Nel Cestino le chat restano 30 giorni prima dell’eliminazione automatica; sui dispositivi Android Go la finestra è più corta (7 giorni) per risparmiare spazio. Puoi aprire il Cestino dal menu del profilo (in alto a destra), sotto Archivio, e lì trovi tre cose che mancavano da troppo tempo:
- ripristino con un tap (con cronologia intatta);
- eliminazione definitiva singola o multipla;
- svuotamento totale quando vuoi.
Nota pratica: ogni chat nel Cestino mostra un contatore con i giorni rimanenti.

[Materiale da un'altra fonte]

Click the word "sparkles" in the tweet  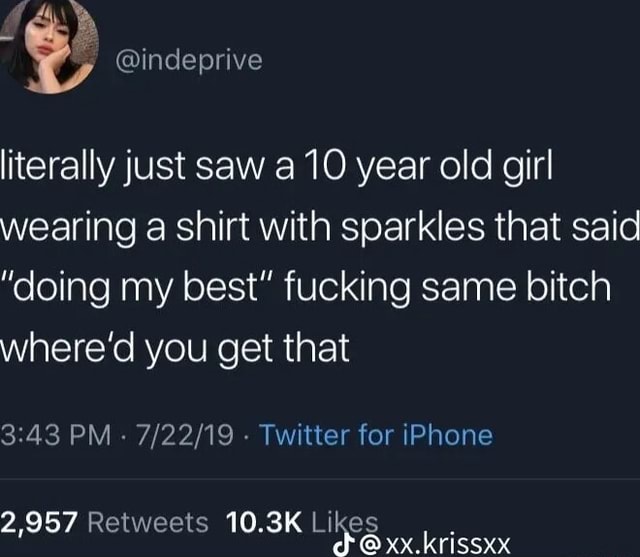click(x=413, y=229)

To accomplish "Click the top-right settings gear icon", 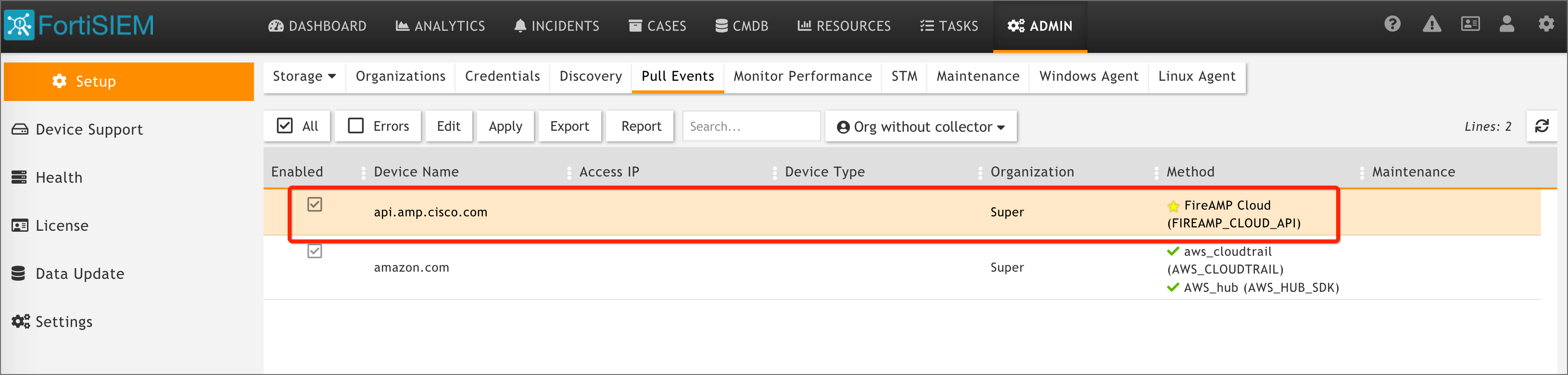I will click(x=1546, y=25).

E se arriva un nuovo messaggio da un thread “cestinato”, può ricomparire come nuova conversazione in Inbox: è un comportamento previsto, non una stranezza.
Perché queste funzioni dicono molto su dove sta andando Messages
Mentions e Cestino sono tipiche “cose da app di chat moderna” e non a caso si appoggiano a RCS. Google sta cercando di far smettere a Messages il ruolo di app “solo SMS” e trasformarla in un hub vero, anche adesso che RCS è sempre più centrale (e, in diversi contesti, arriva pure nelle conversazioni tra Android e iPhone).
Sul mio telefono, questo tipo di upgrade pesa più di mille sticker: meno caos nei gruppi, meno panico quando sbagli gesto. E sono due casi in cui “copiare le cose che funzionano” è una virtù.
FAQ
Le @mentions funzionano con SMS o MMS?
No, solo nei gruppi RCS.
Se ho silenziato il gruppo, mi arriva comunque la notifica della mention?
Sì: la mention genera una notifica anche con chat muta.
Posso cambiare il nome che appare dopo la @?
Sì, puoi modificare il testo della mention prima di inviare.
Quanto resta una chat nel Cestino?
In genere 30 giorni (7 su Android Go).
Se elimino dal Cestino, posso recuperare lo stesso?
No: la cancellazione dal Cestino è definitiva.
Considerazioni finali
Google Messages ha sempre avuto un problema: ogni tanto sembrava “a metà”, come se mancassero i fondamentali che rendono una chat app comoda sul serio. Con mentions e Cestino, finalmente, aggiunge due mattoni essenziali. Le mentions sono utilissime ma vanno usate con giudizio (altrimenti diventano spam elegante). Il Cestino invece è pura sanità mentale: non dovrebbe nemmeno essere una notizia nel 2026… eppure eccoci qui.